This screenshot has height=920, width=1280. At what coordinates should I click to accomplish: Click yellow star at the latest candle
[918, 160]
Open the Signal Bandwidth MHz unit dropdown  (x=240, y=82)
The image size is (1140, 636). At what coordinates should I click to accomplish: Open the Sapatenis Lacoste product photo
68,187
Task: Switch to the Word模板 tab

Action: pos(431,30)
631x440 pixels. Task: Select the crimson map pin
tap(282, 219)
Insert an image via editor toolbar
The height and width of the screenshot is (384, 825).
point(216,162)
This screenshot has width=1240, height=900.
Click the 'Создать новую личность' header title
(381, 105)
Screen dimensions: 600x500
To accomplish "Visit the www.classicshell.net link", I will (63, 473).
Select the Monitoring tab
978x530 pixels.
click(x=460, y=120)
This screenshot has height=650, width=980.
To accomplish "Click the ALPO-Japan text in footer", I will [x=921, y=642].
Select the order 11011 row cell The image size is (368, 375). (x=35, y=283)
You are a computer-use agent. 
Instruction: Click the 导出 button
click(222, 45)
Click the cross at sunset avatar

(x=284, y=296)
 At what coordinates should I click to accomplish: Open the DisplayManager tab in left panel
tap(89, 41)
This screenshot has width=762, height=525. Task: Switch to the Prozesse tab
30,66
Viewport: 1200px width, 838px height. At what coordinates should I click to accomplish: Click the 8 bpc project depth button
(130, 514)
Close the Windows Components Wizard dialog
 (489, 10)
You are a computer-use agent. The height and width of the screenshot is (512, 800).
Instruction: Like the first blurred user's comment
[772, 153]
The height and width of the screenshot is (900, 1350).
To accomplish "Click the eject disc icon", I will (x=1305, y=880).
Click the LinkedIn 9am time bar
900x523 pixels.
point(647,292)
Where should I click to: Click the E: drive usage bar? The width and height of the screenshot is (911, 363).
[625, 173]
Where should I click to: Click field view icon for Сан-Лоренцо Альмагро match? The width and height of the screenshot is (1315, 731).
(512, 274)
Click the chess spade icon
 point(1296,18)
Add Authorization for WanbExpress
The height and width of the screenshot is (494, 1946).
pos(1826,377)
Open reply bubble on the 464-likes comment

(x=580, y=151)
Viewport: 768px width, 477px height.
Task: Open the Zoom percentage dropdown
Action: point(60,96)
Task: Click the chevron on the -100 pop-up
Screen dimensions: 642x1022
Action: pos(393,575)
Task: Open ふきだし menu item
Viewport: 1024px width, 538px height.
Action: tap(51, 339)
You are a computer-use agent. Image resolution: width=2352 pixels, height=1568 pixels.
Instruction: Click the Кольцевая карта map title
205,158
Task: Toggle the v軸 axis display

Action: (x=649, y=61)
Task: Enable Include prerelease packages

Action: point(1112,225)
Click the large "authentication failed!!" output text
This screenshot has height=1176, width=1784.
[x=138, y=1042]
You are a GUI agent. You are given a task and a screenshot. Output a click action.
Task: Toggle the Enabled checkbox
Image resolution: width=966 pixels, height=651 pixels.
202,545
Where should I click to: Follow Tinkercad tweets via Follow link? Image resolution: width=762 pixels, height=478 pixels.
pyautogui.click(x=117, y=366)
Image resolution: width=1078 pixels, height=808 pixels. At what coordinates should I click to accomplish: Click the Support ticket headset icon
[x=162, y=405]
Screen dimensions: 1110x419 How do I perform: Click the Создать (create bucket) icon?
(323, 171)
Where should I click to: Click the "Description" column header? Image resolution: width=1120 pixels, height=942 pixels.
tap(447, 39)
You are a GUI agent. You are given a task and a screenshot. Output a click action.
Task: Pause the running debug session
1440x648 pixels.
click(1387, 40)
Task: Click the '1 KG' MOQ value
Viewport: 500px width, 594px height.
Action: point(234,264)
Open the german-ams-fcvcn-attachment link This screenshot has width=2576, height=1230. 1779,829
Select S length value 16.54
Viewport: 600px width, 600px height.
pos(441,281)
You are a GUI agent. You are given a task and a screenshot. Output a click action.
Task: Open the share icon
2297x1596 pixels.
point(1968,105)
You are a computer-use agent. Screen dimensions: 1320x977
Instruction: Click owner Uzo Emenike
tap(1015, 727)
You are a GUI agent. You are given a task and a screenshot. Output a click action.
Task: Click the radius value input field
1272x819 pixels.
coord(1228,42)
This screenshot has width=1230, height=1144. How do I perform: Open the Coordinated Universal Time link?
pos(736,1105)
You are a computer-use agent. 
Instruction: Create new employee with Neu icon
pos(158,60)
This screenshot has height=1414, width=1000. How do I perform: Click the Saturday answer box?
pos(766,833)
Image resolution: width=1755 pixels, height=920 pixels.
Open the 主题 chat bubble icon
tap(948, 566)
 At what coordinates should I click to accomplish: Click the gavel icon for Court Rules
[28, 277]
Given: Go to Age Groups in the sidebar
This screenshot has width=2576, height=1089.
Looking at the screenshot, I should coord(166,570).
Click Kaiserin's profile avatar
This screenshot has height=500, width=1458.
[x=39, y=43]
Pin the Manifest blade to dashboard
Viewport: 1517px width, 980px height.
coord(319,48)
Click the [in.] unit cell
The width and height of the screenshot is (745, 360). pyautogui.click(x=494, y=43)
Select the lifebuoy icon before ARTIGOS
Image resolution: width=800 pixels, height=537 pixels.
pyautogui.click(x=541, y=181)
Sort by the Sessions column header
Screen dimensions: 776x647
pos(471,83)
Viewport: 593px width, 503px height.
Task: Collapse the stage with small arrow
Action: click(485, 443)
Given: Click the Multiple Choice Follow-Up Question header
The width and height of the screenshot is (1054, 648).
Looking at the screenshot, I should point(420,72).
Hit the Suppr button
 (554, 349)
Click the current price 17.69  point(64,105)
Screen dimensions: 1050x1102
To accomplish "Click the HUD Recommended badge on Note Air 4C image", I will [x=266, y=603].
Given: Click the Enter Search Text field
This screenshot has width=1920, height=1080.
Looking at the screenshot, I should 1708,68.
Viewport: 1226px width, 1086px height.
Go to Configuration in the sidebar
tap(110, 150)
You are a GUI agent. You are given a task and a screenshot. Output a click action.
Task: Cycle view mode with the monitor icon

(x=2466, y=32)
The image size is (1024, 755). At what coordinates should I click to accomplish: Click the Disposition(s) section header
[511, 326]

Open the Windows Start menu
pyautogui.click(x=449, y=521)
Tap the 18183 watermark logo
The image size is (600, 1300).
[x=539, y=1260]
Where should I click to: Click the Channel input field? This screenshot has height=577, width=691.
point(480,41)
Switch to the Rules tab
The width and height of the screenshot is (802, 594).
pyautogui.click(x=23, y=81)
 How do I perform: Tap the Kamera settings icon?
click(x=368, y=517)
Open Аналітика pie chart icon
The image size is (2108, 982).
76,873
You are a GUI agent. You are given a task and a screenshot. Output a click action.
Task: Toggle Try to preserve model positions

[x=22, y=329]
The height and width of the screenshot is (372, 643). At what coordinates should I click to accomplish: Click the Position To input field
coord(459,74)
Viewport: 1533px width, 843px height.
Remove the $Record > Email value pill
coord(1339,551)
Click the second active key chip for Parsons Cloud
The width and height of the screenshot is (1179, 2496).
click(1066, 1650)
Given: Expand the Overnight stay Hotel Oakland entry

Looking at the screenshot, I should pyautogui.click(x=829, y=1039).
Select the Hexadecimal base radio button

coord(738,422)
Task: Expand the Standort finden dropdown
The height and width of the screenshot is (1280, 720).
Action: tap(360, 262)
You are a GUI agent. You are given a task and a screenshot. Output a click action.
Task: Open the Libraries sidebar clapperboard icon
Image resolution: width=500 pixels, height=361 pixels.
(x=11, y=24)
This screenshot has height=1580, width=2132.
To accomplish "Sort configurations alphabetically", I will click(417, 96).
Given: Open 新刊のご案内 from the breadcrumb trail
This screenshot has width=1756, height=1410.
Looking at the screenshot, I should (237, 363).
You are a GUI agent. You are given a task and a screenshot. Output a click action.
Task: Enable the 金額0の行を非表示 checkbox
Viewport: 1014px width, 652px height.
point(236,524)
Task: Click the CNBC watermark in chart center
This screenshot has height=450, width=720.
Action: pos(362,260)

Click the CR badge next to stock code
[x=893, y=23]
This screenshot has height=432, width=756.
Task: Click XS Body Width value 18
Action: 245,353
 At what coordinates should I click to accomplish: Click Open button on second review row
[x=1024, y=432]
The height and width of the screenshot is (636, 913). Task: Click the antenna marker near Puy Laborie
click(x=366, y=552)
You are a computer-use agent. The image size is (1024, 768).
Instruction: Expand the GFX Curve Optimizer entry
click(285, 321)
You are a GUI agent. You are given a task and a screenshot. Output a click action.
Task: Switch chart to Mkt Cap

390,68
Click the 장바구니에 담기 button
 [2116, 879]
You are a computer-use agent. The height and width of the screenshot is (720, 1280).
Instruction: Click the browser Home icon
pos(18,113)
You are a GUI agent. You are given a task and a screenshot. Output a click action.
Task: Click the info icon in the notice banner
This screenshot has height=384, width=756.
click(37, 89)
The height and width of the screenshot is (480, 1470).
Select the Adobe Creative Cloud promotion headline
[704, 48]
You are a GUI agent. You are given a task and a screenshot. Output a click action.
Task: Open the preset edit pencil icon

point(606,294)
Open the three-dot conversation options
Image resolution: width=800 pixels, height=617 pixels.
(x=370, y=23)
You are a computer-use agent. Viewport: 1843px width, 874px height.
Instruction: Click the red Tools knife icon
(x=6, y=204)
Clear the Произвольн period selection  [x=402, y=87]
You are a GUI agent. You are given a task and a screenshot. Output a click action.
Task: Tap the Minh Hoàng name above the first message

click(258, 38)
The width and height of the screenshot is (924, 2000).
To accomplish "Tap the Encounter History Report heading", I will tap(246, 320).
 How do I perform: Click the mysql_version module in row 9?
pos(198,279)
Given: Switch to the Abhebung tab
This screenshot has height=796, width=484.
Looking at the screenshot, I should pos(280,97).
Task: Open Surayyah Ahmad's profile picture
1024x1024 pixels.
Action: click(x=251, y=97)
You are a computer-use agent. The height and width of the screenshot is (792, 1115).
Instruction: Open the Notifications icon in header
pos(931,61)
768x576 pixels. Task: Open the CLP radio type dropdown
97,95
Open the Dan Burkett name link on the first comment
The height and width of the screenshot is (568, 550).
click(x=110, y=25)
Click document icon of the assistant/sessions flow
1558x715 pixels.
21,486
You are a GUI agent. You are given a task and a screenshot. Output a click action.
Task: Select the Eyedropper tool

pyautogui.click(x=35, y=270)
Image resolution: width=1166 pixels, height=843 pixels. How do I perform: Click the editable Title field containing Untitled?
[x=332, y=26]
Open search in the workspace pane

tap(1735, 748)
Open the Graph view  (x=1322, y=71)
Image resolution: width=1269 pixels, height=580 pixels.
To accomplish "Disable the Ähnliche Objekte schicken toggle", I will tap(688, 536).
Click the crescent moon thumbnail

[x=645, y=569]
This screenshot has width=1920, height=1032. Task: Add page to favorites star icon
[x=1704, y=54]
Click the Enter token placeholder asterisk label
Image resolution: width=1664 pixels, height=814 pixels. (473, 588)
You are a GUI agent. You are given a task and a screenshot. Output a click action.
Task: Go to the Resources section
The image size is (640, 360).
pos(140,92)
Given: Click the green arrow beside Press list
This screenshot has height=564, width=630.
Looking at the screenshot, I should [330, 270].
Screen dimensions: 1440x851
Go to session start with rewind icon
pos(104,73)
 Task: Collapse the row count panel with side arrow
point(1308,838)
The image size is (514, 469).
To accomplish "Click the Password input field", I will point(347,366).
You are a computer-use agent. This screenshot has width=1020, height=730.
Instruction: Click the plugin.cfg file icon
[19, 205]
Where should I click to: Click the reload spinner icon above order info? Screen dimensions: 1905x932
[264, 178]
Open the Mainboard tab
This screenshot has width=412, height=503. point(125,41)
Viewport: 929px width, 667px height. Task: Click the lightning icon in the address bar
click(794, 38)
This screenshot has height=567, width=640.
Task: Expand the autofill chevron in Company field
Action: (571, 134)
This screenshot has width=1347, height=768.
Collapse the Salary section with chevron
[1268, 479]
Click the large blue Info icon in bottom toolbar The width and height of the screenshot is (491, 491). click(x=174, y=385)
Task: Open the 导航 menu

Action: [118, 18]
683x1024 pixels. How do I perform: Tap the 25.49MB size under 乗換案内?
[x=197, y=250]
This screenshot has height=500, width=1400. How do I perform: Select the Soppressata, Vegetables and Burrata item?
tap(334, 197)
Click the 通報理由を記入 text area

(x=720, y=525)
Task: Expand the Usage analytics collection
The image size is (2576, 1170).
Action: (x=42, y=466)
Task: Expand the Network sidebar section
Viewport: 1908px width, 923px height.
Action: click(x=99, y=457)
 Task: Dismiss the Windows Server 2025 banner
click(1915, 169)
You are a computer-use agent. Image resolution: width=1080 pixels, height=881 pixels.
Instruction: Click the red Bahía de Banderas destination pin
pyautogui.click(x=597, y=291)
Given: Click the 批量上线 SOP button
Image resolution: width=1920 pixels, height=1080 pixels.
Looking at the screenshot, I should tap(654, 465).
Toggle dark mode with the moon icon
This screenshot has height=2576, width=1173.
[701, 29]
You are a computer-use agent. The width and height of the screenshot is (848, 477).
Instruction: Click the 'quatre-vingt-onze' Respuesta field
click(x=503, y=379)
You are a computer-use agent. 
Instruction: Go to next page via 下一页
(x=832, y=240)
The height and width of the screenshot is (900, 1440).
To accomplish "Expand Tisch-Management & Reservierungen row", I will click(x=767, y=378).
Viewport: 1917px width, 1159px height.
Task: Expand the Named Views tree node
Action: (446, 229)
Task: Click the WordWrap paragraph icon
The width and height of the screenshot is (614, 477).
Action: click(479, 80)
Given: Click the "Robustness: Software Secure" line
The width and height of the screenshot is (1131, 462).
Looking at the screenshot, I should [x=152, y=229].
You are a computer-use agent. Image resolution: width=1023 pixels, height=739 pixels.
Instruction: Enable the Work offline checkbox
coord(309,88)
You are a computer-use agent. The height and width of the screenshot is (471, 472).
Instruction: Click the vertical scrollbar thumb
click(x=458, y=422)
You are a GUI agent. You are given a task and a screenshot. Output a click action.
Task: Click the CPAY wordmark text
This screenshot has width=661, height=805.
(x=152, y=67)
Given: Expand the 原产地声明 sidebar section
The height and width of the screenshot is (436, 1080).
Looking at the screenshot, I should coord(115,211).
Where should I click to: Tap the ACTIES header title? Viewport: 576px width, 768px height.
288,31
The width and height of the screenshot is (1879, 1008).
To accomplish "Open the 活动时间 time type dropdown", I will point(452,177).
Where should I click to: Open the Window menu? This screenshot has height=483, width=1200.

▶ TASK PROMPT
Recast the records as a Markdown table with the columns "Row" and "Entry", numbering each line and omitting blank lines. Begin at the line that contains "Screen dimensions: 1110x419" and stop after the line that contains "tap(447, 39)".

▶ EXPECTED ANSWER
| Row | Entry |
|---|---|
| 1 | Screen dimensions: 1110x419 How do I perform: Click the Создать (create bucket) icon? |
| 2 | (323, 171) |
| 3 | Where should I click to: Click the "Description" column header? Image resolution: width=1120 pixels, height=942 pixels. |
| 4 | tap(447, 39) |